İşitme Engelli Kimliği: İşitme engelli bireylerin kimliği ise daha çeşitlidir. Kimi işitme cihazları veya koklear implantlar aracılığıyla konuşma dilini kullanabilir ve işitme engelli topluluğundan ziyade işiten toplumla daha fazla bütünleşebilir. Kimileri ise hem işitme kaybı yaşar hem de işaret dilini kullanabilir.

Deneyimlerime göre, sağır bireylerin çoğu kendilerini "işitme engelli" yerine "sağır" olarak tanımlamayı tercih eder çünkü bu, onların sahip olduğu zengin kültürü ve kimliği daha iyi yansıtır. Bir sağır bireye "işitme engelli" demek yerine, onun kimliğine saygı duyarak "sağır" demek daha uygun olacaktır.

  1. İletişim Yöntemleri ve Erişilebilirlik

Bu farklılıklar, iletişim kurma şekillerimizi ve günlük hayatta karşılaştığımız zorlukları da belirler.

*

Sağır Bireyler İçin İletişim: Temel iletişim dili Türk İşaret Dili'dir. Bu nedenle, bir sağır bireyle etkili iletişim kurmak için TİD bilen bir tercüman gereklidir. Yazılı iletişim de mümkün olsa da, işaret dilinin görsel ve akıcı doğası, düşüncelerin ve duyguların daha derinlemesine aktarılmasını sağlar.

*

İşitme Engelli Bireyler İçin İletişim: İşitme kaybı derecesine bağlı olarak, bazı işitme engelli bireylerle konuşma dili yoluyla iletişim kurulabilir.
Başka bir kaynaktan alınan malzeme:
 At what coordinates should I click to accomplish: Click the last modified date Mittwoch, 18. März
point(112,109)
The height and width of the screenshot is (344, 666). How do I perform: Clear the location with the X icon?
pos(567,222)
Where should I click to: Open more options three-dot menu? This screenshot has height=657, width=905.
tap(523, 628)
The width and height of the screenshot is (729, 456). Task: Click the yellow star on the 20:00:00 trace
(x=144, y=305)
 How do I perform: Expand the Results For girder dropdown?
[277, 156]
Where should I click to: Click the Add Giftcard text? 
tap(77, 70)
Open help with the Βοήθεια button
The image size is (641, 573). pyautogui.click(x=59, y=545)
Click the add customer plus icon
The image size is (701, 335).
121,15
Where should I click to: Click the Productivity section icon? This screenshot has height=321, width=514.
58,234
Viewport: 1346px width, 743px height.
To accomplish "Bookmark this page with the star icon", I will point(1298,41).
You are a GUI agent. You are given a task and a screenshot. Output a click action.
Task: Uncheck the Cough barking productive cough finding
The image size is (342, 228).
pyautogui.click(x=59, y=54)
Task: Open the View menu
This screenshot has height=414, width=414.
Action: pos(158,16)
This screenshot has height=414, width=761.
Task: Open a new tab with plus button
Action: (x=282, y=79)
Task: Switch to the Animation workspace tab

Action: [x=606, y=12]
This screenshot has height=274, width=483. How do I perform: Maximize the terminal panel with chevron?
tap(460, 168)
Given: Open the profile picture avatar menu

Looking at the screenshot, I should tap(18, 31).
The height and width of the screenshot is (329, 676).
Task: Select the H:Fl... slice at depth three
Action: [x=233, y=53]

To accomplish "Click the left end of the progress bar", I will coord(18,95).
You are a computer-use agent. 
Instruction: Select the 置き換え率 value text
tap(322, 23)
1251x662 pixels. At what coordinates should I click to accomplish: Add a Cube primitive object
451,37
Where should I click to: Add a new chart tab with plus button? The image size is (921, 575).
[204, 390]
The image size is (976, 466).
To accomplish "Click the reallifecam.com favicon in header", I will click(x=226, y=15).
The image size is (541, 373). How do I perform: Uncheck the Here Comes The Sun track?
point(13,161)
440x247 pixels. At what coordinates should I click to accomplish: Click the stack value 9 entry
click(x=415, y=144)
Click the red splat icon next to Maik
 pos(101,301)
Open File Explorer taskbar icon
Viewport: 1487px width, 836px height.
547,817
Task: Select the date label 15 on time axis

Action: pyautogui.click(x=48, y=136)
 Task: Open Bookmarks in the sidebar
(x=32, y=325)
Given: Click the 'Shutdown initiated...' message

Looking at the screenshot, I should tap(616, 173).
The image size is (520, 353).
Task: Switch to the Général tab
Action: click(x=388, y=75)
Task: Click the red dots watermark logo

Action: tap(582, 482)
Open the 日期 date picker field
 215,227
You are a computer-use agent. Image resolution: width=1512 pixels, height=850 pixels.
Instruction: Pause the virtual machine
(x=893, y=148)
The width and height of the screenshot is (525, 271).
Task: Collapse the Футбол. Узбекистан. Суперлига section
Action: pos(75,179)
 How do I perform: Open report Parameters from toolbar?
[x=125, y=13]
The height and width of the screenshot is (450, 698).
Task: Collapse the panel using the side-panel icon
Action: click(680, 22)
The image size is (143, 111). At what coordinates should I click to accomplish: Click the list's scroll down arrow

Ancak bu iletişim, işitme cihazı veya implant kullanımı, dudak okuma becerisi gibi faktörlere bağlı olarak farklılık gösterebilir. Yazılı iletişim, özellikle gürültülü ortamlarda veya derin işitme kaybı olan kişiler için daha etkili bir yöntem olabilir.

Pratik İpuçları:

  • Bir sağır bireyle tanıştığınızda, iletişim kurmadan önce nasıl iletişim kurmak istediğini sorun. TİD biliyor musunuz diye sormak yerine, "Nasıl anlaşalım?" gibi daha genel bir soru sormak daha nazikçe olabilir.
  • Eğer işaret dili bilmiyorsanız, not defteri ve kalem her zaman yanınızda bulundurmak iyi bir fikirdir.
  • Konuşurken doğrudan bireye dönün, arkadan seslenmek yerine görsel teması kurmaya çalışın.
  • İşaret dilini öğrenmek, sağır toplumuyla daha derin ve anlamlı bağlar kurmanızı sağlayacaktır. Birkaç temel TİD işaretini öğrenmek bile büyük fark yaratabilir.
  • Toplumda sağır ve işitme engelli bireyler için erişilebilirliği artırmak önemlidir. İşaret dili tercümanlarının daha fazla olması, restoranlarda menülerin işaret diliyle desteklenmesi gibi adımlar, herkesin katılımını sağlar.

Unutmayın, her birey farklıdır. Bu ayrımlar, insanları etiketlemek için değil, daha doğru ve saygılı bir iletişim kurabilmek için vardır. Bir bireyin kimliğini ve ihtiyaçlarını anlamak, empati kurmanın ilk adımıdır.